Preventing suicide involves a broad array of treatment and prevention strategies. These include psychotherapy, pharmacotherapy and safety planning, along with education and access to care.
Learn about the warning signs of suicide and how to help a friend or family member. Also, know what to do after a suicidal crisis has passed.
Prevention Strategies
Many risk factors for suicide are complex and multifactorial and can include a combination of biological, psychological, interpersonal, and environmental influences that interact over time. Preventing suicide requires multiple community-based efforts to address all these factors.
Prevention strategies focus on reducing access to lethal means, identifying people at risk and connecting them to treatment, and improving support and connections for individuals struggling with suicidal thoughts or behaviors. These strategies can be applied at the local level and require commitment and cooperation from diverse sectors of society including education, health care, law enforcement, business, and government.
Research on the effectiveness of these strategies is limited by small sample sizes, a lack of replication studies, and variable methods of identification and assessment of suicide risk. In addition, many suicide prevention efforts are targeted at specific groups like those with psychiatric illnesses or a history of previous attempts. Further, some interventions have not been tested during the period of greatest suicide risk.
Protective Strategies
Suicide risk factors include mental health conditions, economic stressors, impulsivity, and exposure to trauma. Protective strategies include supportive relationships, access to mental health care, community connectedness, and healthy coping and well-being practices.
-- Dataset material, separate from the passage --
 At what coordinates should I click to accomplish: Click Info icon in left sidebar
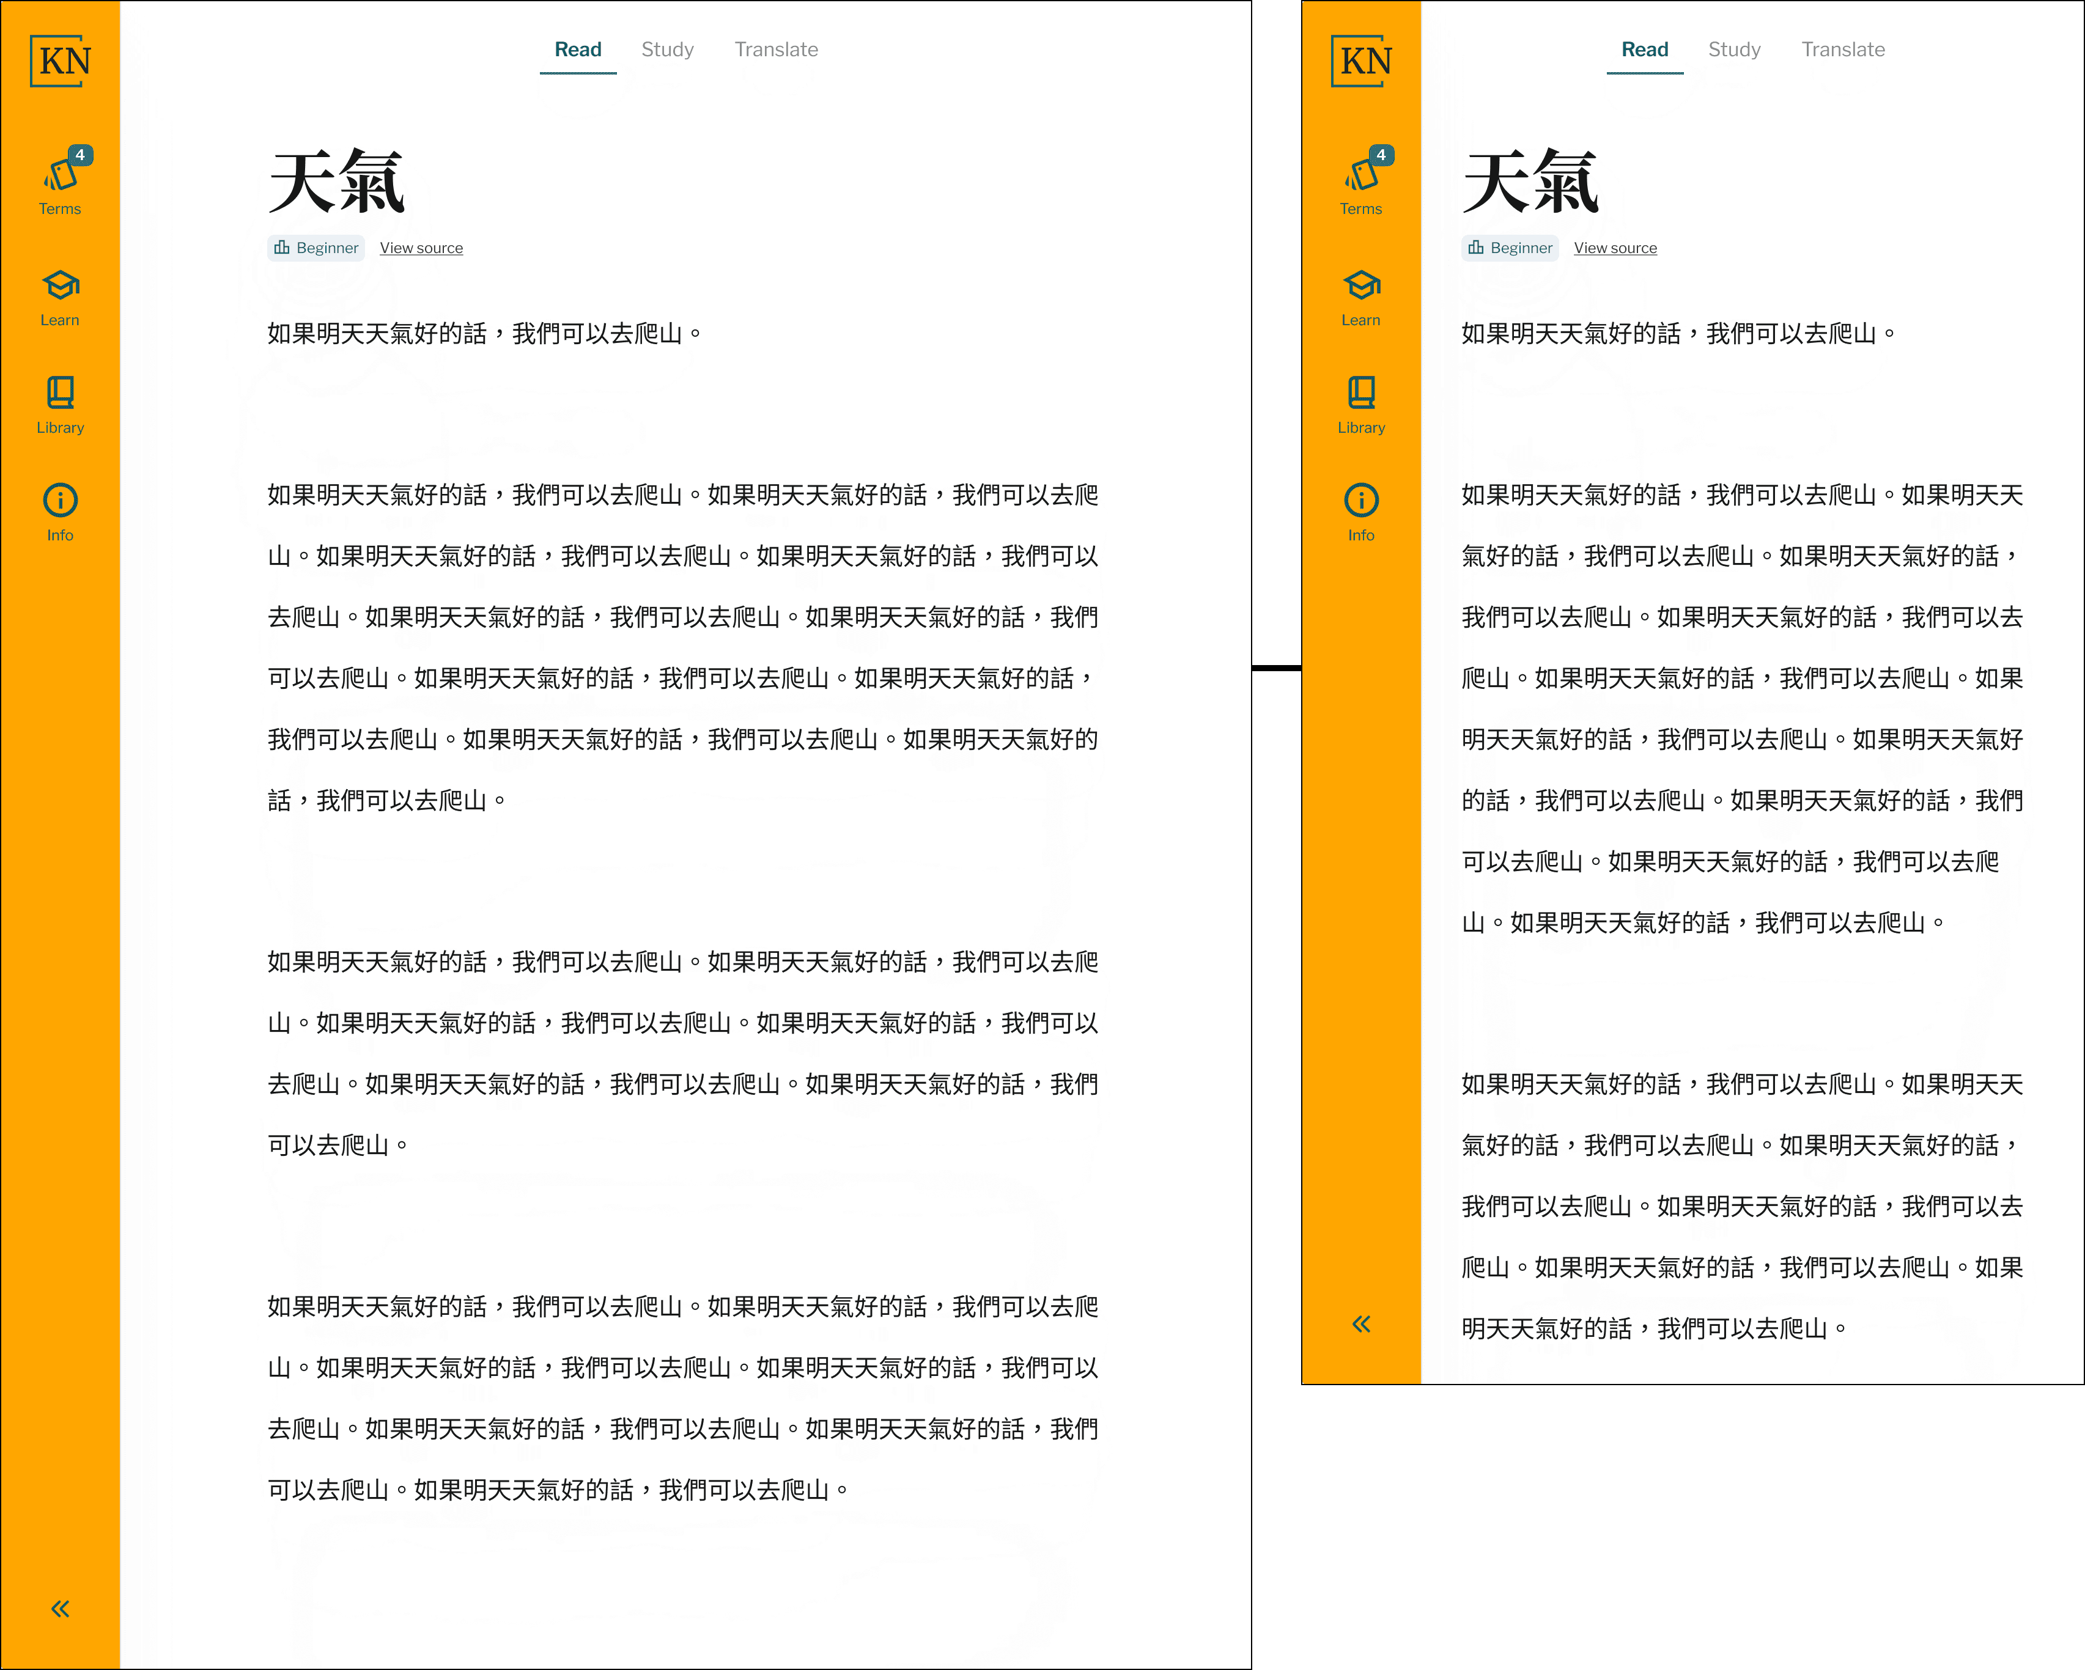click(x=60, y=511)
Family and friends are often the first to recognize warning signs of suicide and can help loved ones find treatment if needed. This is why it’s so important to know the warning signs and to talk openly about them with someone you trust, such as a doctor or a crisis line support group.
Universal screening is a powerful tool to identify people at risk for suicide. For example, one study found that a simple three-question screener for suicide in emergency room settings could double the number of people identified as being at risk. Similarly, measures that reduce access to lethal means can dramatically lower suicide rates. For example, storing firearms unloaded and locked with keys or combinations inaccessible to children or other unauthorized users significantly reduces the risk of tragedy during a suicide attempt.
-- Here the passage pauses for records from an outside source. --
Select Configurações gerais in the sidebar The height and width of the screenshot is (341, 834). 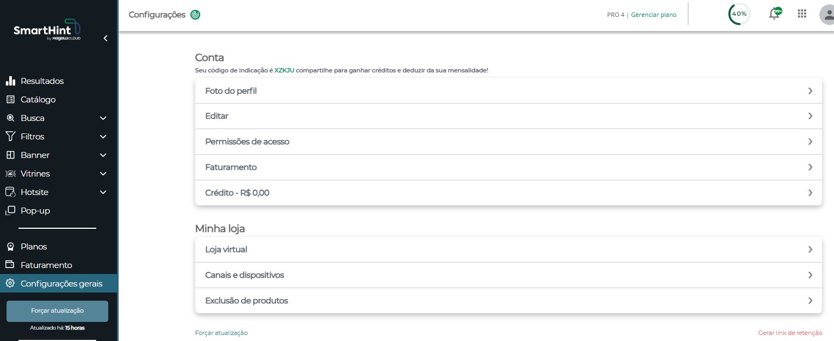59,283
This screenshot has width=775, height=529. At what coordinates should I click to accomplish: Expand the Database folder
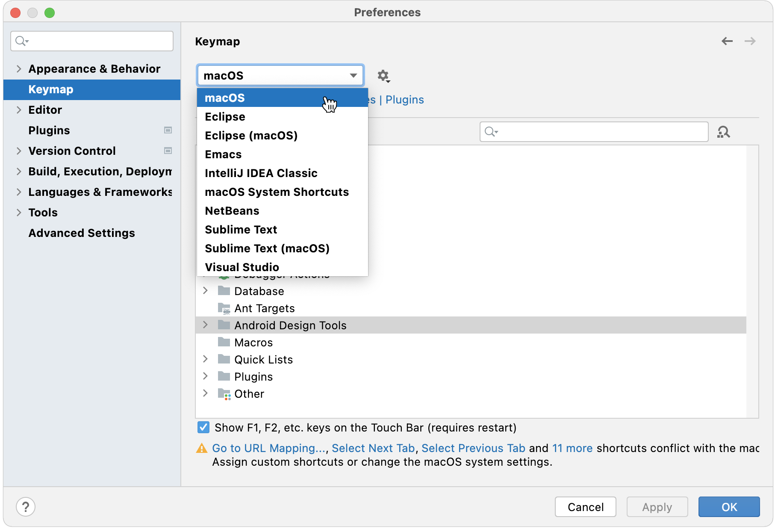[x=205, y=291]
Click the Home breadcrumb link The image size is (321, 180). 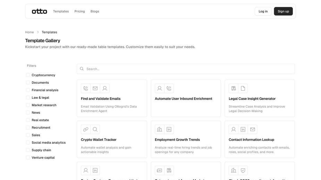click(29, 32)
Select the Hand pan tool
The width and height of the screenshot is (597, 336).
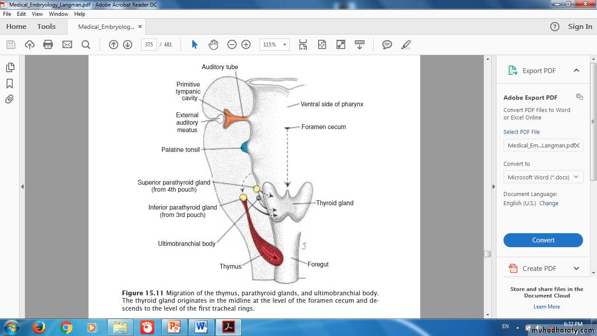[213, 45]
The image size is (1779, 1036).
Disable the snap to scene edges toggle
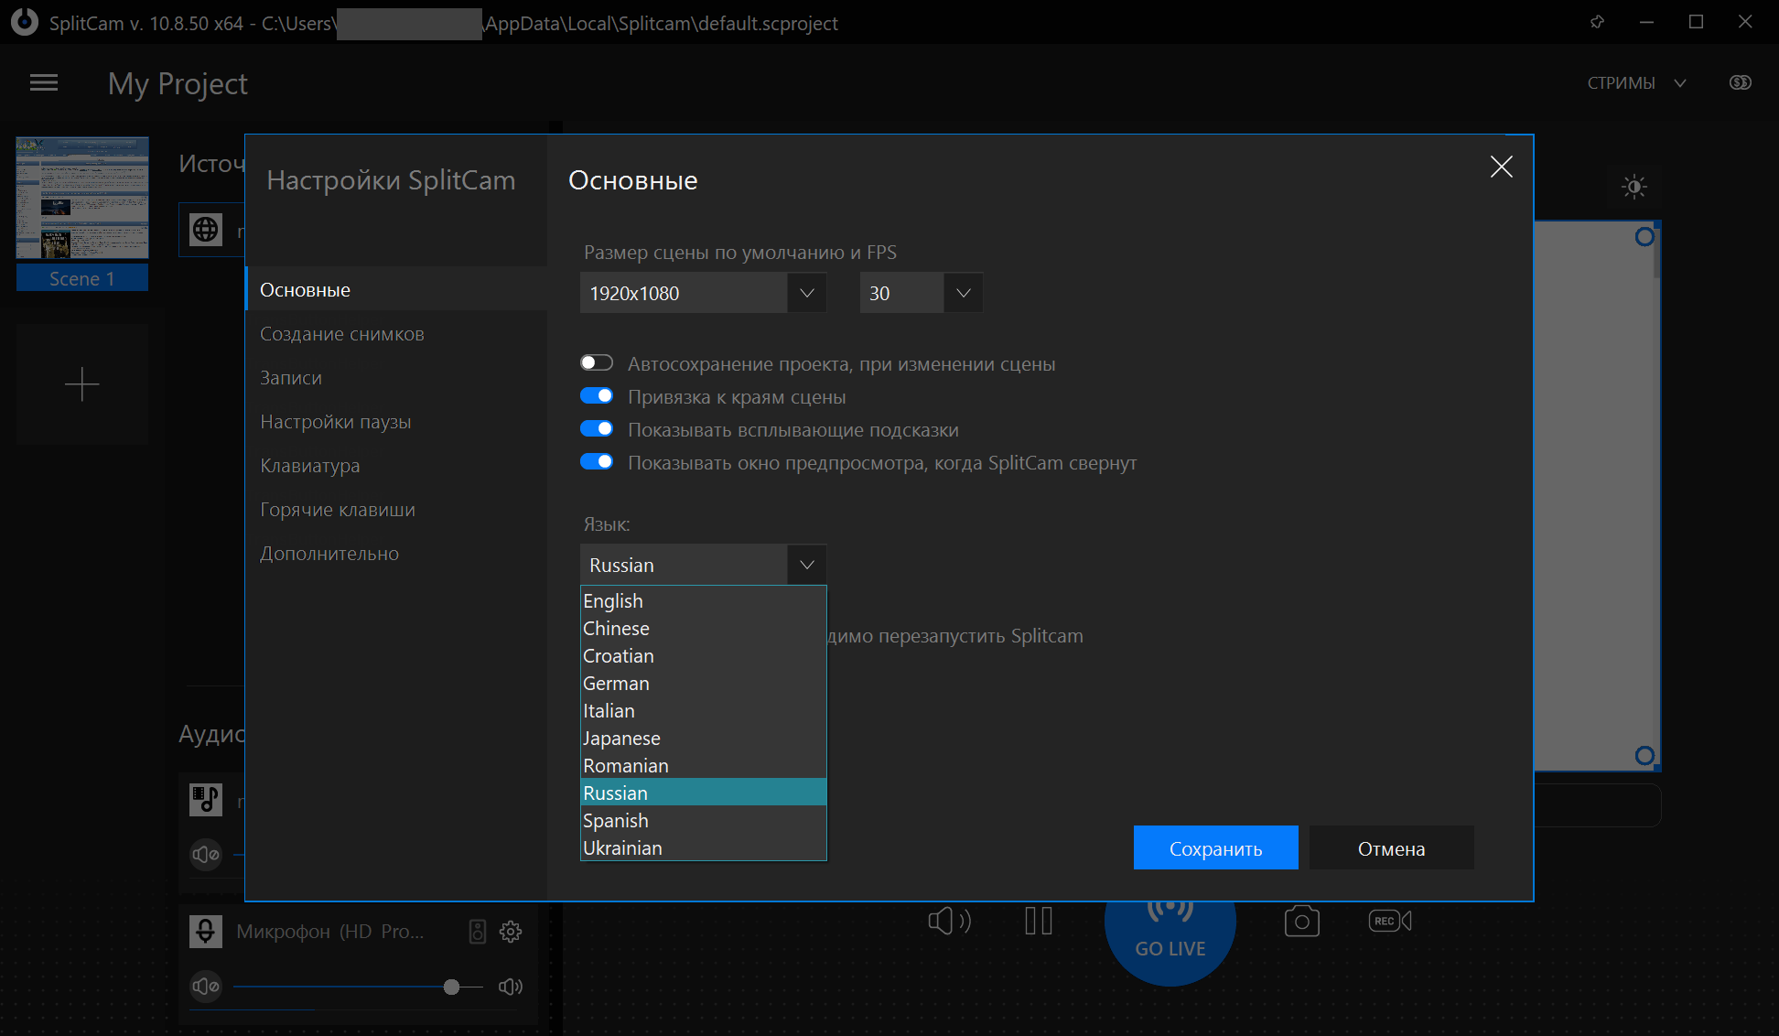[597, 396]

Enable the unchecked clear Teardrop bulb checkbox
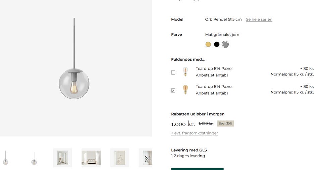coord(173,72)
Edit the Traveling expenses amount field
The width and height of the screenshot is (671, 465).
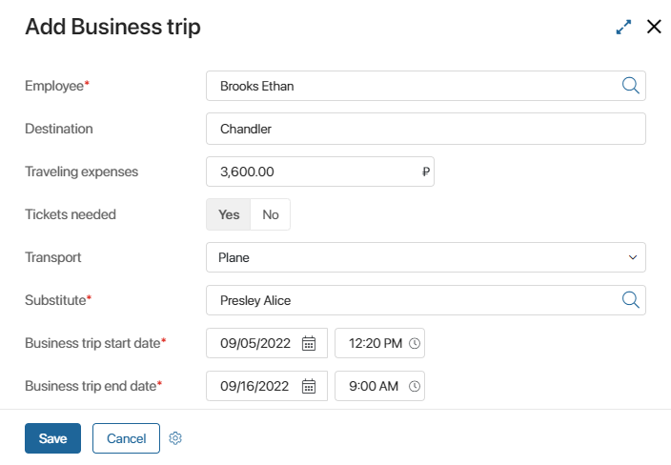315,172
Identifying People at Risk
Suicide rates are much higher in certain groups of people, such as American Indian/Alaska Native and non-Hispanic White Americans. The rate of suicide also varies by age, gender, and occupation. Men are more likely to commit suicide than women. Firearms are more commonly used in suicides than other methods of self-harm.
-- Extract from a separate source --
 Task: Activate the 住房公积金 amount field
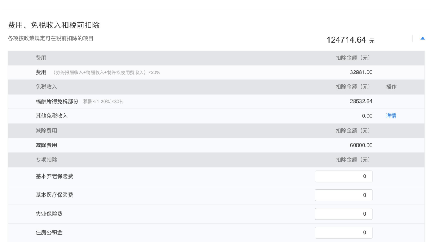tap(343, 233)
Identifying patients who are at risk can help to prevent suicide. Universal screening in emergency rooms can double the number of adults who receive mental health care and reduce the number of those who attempt to die by suicide.
Providers can educate themselves about the warning signs of suicide and teach their colleagues and staff how to recognize them. They can also help a patient to develop a crisis plan and make sure that any lethal means are safely locked away. Staying connected and following up with people at risk has also been shown to decrease suicide rates. These interventions can be delivered by primary care providers and other clinicians, community organizations, and local governments.
Reducing Access to Lethal Means
Increasing the distance between someone with suicidal thoughts and their means of suicide can be a powerful preventive strategy. This can be achieved by reducing availability of lethal substances, equipment or locations (eg, by dispensing gun locks, limiting the amount of medication in packages, erecting barriers on bridges and high risk areas, and removing items that can be used for hanging such as ligatures) or by encouraging clinicians to discuss the safety of firearms with their patients.
It is important to note that there are limits to this strategy, including the possibility that restricting access to one method could be offset by the emergence of a different method (eg, as occurred with domestic gas and carbon monoxide in the 1970s and 2000s). In addition, many people who die by suicide do not report having any intention of using any specific means of death, and so restrictions on all methods would be unlikely to have large population effects.